DATA Block Start

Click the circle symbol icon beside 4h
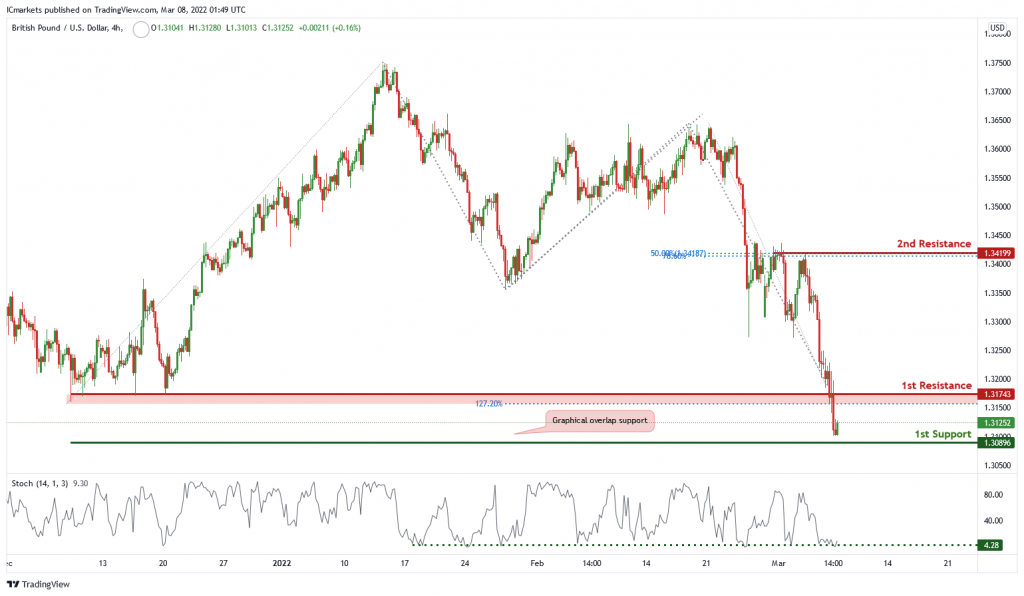The width and height of the screenshot is (1024, 596). [x=140, y=29]
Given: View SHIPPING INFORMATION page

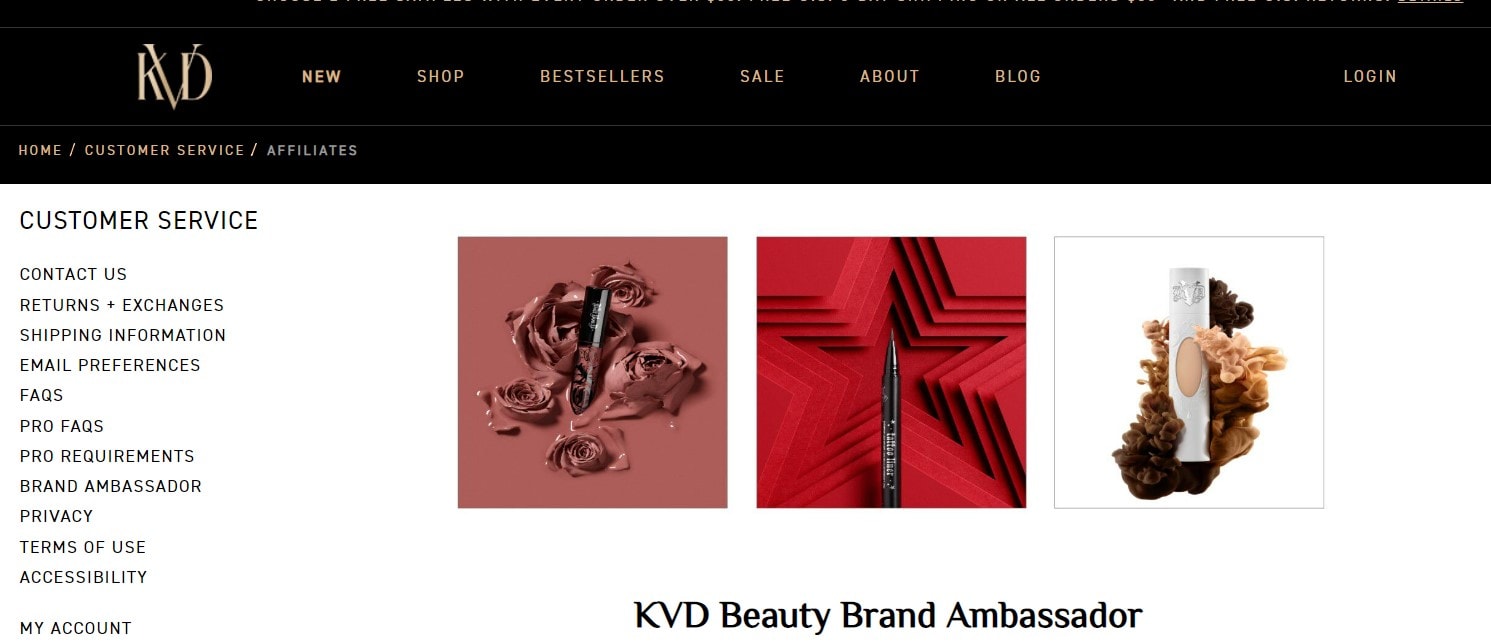Looking at the screenshot, I should pyautogui.click(x=123, y=335).
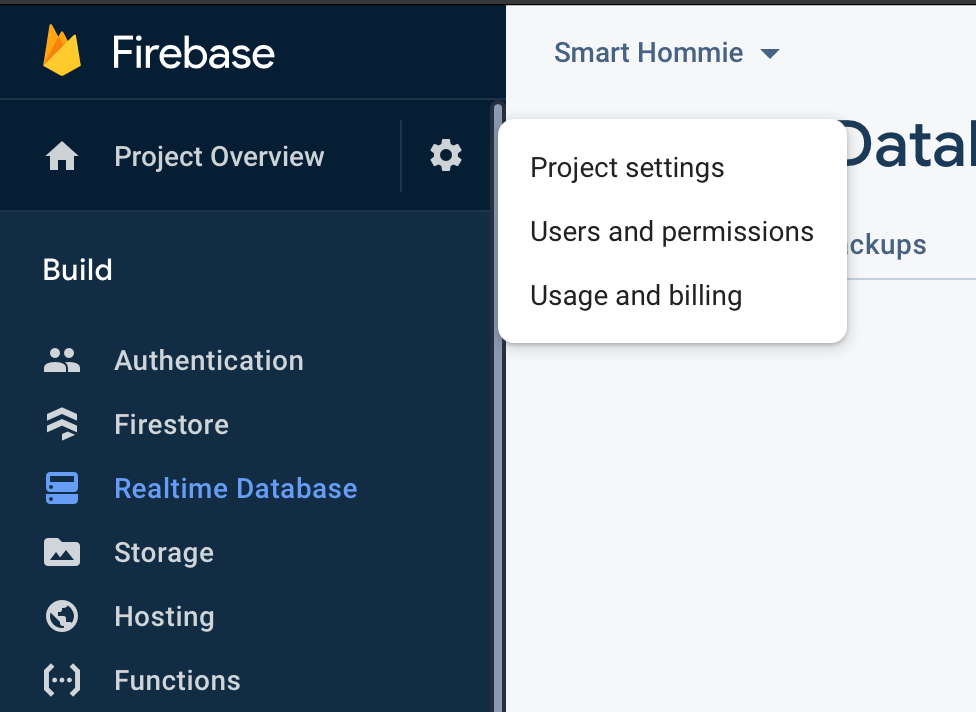Click the dropdown arrow beside Smart Hommie
Image resolution: width=976 pixels, height=712 pixels.
click(x=770, y=54)

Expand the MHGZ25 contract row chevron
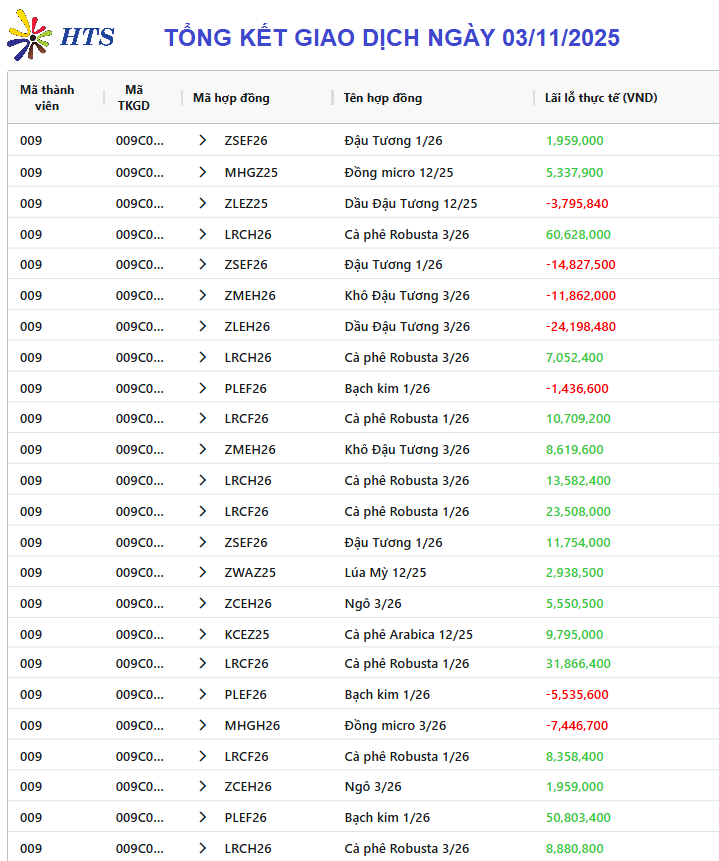(203, 172)
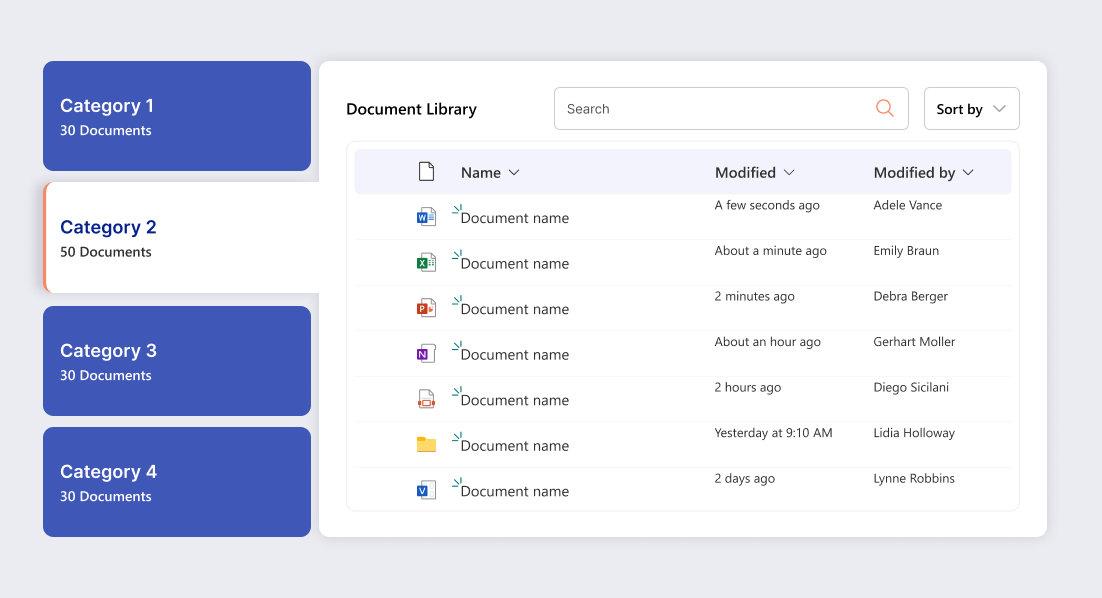Open the OneNote document icon
The image size is (1102, 598).
click(x=426, y=353)

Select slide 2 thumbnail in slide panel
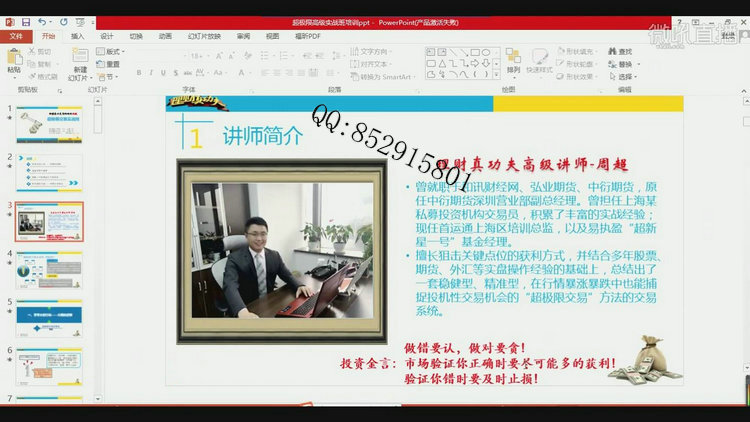[x=49, y=172]
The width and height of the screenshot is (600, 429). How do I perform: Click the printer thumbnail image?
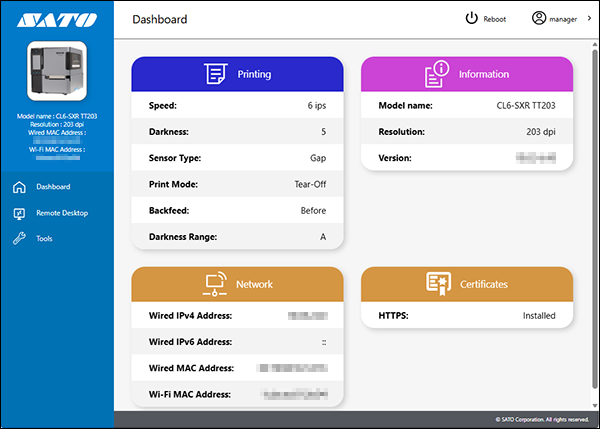pyautogui.click(x=57, y=72)
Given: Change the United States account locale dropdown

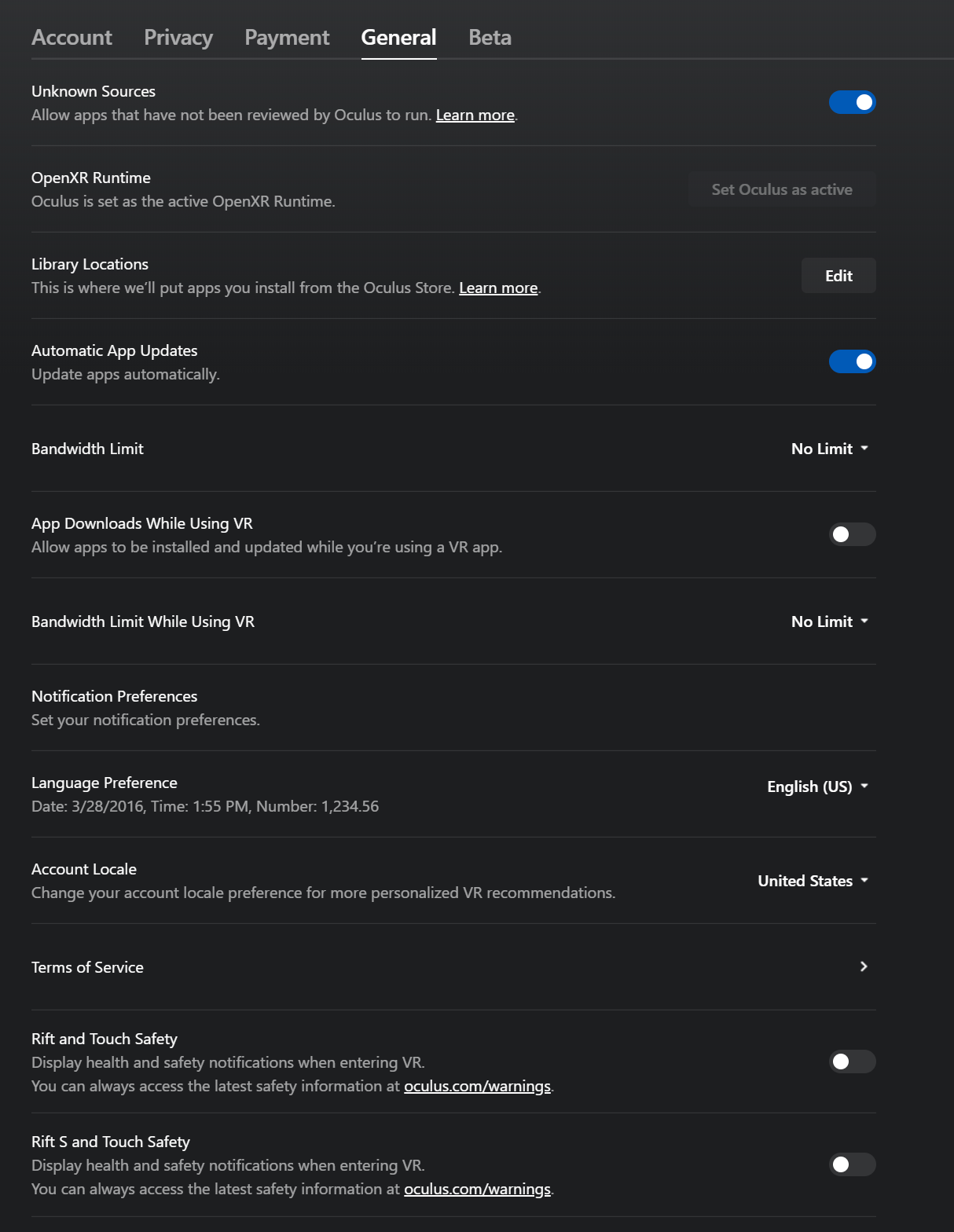Looking at the screenshot, I should pyautogui.click(x=813, y=881).
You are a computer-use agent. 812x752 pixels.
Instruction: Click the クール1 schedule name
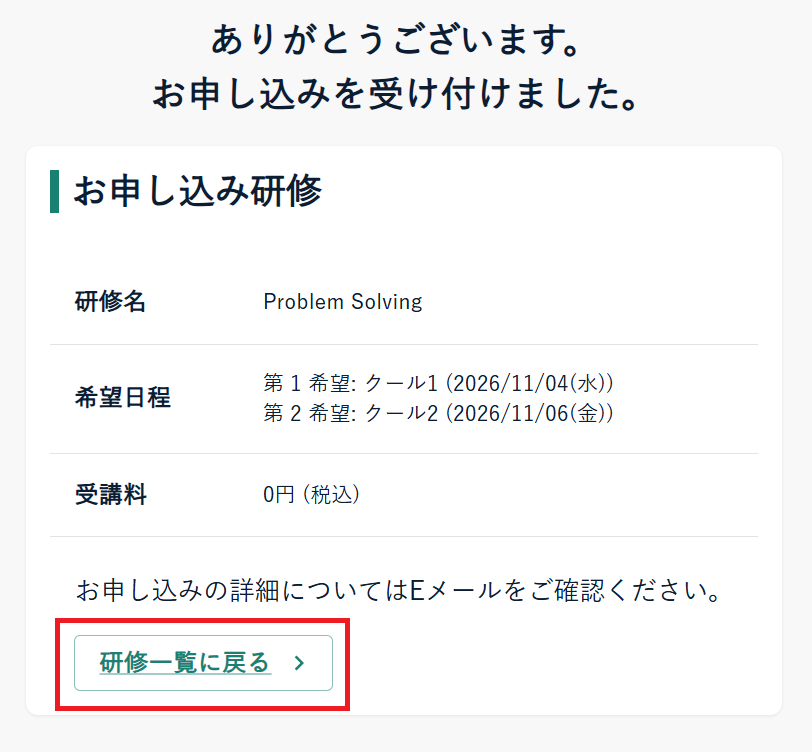[401, 383]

DATA Block End

WHAT TO PRODUCE: Would you transcribe the whole listing above exactly? The pictures should not be included.

TASK RESULT:
Click the circle symbol icon beside 4h
The width and height of the screenshot is (1024, 596). [x=140, y=29]
Given: View SHIPPING INFORMATION page

Looking at the screenshot, I should pyautogui.click(x=123, y=335).
Click the dropdown arrow beside Smart Hommie
Image resolution: width=976 pixels, height=712 pixels.
click(x=770, y=54)

Expand the MHGZ25 contract row chevron
(203, 172)
Open the OneNote document icon
The image size is (1102, 598).
click(x=426, y=353)

Select slide 2 thumbnail in slide panel
[x=49, y=172]
The width and height of the screenshot is (600, 429). How do I perform: Click the printer thumbnail image?
pyautogui.click(x=57, y=72)
Given: Change the United States account locale dropdown

Looking at the screenshot, I should pyautogui.click(x=813, y=881).
You are a computer-use agent. 812x752 pixels.
Instruction: Click the クール1 schedule name
[401, 383]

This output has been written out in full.